[REQUIRED WORK]: Copy each of the following records line for line, leaving every character unchanged.

BEGIN DATA ROWS

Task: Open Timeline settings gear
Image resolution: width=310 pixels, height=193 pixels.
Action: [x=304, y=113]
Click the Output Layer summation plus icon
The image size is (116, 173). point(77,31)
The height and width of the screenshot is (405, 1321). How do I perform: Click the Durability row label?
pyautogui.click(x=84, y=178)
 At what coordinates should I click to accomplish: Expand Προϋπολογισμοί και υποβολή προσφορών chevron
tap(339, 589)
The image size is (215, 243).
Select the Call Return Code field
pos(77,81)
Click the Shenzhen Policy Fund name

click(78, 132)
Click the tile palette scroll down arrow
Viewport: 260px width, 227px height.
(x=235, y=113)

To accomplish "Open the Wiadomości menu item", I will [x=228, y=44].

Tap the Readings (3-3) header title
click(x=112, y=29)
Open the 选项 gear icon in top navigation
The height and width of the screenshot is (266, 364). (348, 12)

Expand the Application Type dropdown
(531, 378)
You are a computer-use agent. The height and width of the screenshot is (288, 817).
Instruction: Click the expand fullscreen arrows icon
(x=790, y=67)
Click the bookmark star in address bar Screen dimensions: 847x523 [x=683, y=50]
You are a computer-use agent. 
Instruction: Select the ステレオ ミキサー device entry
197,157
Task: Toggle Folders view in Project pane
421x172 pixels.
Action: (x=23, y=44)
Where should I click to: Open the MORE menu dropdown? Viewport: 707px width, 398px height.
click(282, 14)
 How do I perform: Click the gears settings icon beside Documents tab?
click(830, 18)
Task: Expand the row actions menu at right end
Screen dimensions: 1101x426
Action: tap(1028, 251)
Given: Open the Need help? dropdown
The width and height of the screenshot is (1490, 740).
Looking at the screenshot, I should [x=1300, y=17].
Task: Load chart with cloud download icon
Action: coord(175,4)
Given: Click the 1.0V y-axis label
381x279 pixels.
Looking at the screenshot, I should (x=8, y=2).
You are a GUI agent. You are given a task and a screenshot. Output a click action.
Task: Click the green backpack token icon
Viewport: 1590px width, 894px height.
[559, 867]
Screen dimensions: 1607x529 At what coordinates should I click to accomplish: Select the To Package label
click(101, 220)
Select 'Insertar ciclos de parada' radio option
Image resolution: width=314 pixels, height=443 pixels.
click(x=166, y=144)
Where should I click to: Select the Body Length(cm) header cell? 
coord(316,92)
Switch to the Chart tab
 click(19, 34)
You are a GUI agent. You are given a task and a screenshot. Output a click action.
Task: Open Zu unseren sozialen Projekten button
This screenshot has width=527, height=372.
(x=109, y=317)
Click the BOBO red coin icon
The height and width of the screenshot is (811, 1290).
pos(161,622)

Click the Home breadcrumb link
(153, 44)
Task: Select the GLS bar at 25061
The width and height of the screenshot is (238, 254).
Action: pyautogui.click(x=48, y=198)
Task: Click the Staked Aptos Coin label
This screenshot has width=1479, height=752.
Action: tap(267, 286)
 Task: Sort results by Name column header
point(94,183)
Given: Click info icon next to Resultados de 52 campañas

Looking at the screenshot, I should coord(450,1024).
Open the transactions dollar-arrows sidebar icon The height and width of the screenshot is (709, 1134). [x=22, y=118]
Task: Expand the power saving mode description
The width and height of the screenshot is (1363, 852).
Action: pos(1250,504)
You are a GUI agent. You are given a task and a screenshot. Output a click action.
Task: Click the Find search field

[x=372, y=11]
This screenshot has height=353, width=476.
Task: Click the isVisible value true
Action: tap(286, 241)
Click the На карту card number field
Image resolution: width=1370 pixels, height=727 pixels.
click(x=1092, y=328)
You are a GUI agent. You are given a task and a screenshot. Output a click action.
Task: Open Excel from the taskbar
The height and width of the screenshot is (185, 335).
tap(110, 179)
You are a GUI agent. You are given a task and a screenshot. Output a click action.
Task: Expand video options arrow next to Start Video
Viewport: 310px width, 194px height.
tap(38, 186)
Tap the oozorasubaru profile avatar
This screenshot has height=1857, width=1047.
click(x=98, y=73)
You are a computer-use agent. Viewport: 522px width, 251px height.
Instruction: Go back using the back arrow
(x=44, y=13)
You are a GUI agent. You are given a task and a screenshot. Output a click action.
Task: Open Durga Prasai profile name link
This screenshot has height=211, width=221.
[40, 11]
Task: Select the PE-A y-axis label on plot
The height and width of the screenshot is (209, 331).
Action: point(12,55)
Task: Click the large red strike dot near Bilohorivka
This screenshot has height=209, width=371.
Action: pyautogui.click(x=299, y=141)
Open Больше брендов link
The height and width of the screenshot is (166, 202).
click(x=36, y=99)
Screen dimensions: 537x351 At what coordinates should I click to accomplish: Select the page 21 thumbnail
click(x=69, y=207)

END DATA ROWS

[THE OUTPUT]:
Task: Open Timeline settings gear
Image resolution: width=310 pixels, height=193 pixels.
Action: [x=304, y=113]
Click the Output Layer summation plus icon
The image size is (116, 173). point(77,31)
The height and width of the screenshot is (405, 1321). How do I perform: Click the Durability row label?
pyautogui.click(x=84, y=178)
 At what coordinates should I click to accomplish: Expand Προϋπολογισμοί και υποβολή προσφορών chevron
tap(339, 589)
The image size is (215, 243).
Select the Call Return Code field
pos(77,81)
Click the Shenzhen Policy Fund name

click(78, 132)
Click the tile palette scroll down arrow
Viewport: 260px width, 227px height.
(x=235, y=113)

To accomplish "Open the Wiadomości menu item", I will [x=228, y=44].

Tap the Readings (3-3) header title
click(x=112, y=29)
Open the 选项 gear icon in top navigation
The height and width of the screenshot is (266, 364). (348, 12)

Expand the Application Type dropdown
(531, 378)
You are a computer-use agent. The height and width of the screenshot is (288, 817).
Instruction: Click the expand fullscreen arrows icon
(x=790, y=67)
Click the bookmark star in address bar Screen dimensions: 847x523 [x=683, y=50]
You are a computer-use agent. 
Instruction: Select the ステレオ ミキサー device entry
197,157
Task: Toggle Folders view in Project pane
421x172 pixels.
Action: (x=23, y=44)
Where should I click to: Open the MORE menu dropdown? Viewport: 707px width, 398px height.
click(282, 14)
 How do I perform: Click the gears settings icon beside Documents tab?
click(830, 18)
Task: Expand the row actions menu at right end
Screen dimensions: 1101x426
Action: tap(1028, 251)
Given: Open the Need help? dropdown
The width and height of the screenshot is (1490, 740).
Looking at the screenshot, I should [x=1300, y=17].
Task: Load chart with cloud download icon
Action: coord(175,4)
Given: Click the 1.0V y-axis label
381x279 pixels.
Looking at the screenshot, I should (x=8, y=2).
You are a GUI agent. You are given a task and a screenshot. Output a click action.
Task: Click the green backpack token icon
Viewport: 1590px width, 894px height.
[559, 867]
Screen dimensions: 1607x529 At what coordinates should I click to accomplish: Select the To Package label
click(101, 220)
Select 'Insertar ciclos de parada' radio option
Image resolution: width=314 pixels, height=443 pixels.
click(x=166, y=144)
Where should I click to: Select the Body Length(cm) header cell? 
coord(316,92)
Switch to the Chart tab
 click(19, 34)
You are a GUI agent. You are given a task and a screenshot. Output a click action.
Task: Open Zu unseren sozialen Projekten button
This screenshot has width=527, height=372.
(x=109, y=317)
Click the BOBO red coin icon
The height and width of the screenshot is (811, 1290).
pos(161,622)

Click the Home breadcrumb link
(153, 44)
Task: Select the GLS bar at 25061
The width and height of the screenshot is (238, 254).
Action: pyautogui.click(x=48, y=198)
Task: Click the Staked Aptos Coin label
This screenshot has width=1479, height=752.
Action: tap(267, 286)
 Task: Sort results by Name column header
point(94,183)
Given: Click info icon next to Resultados de 52 campañas

Looking at the screenshot, I should coord(450,1024).
Open the transactions dollar-arrows sidebar icon The height and width of the screenshot is (709, 1134). [x=22, y=118]
Task: Expand the power saving mode description
The width and height of the screenshot is (1363, 852).
Action: pos(1250,504)
You are a GUI agent. You are given a task and a screenshot. Output a click action.
Task: Click the Find search field

[x=372, y=11]
This screenshot has height=353, width=476.
Task: Click the isVisible value true
Action: tap(286, 241)
Click the На карту card number field
Image resolution: width=1370 pixels, height=727 pixels.
click(x=1092, y=328)
You are a GUI agent. You are given a task and a screenshot. Output a click action.
Task: Open Excel from the taskbar
The height and width of the screenshot is (185, 335).
tap(110, 179)
You are a GUI agent. You are given a task and a screenshot. Output a click action.
Task: Expand video options arrow next to Start Video
Viewport: 310px width, 194px height.
tap(38, 186)
Tap the oozorasubaru profile avatar
This screenshot has height=1857, width=1047.
click(x=98, y=73)
You are a computer-use agent. Viewport: 522px width, 251px height.
Instruction: Go back using the back arrow
(x=44, y=13)
You are a GUI agent. You are given a task and a screenshot. Output a click action.
Task: Open Durga Prasai profile name link
This screenshot has height=211, width=221.
[40, 11]
Task: Select the PE-A y-axis label on plot
The height and width of the screenshot is (209, 331).
Action: point(12,55)
Task: Click the large red strike dot near Bilohorivka
This screenshot has height=209, width=371.
Action: pyautogui.click(x=299, y=141)
Open Больше брендов link
The height and width of the screenshot is (166, 202).
click(x=36, y=99)
Screen dimensions: 537x351 At what coordinates should I click to accomplish: Select the page 21 thumbnail
click(x=69, y=207)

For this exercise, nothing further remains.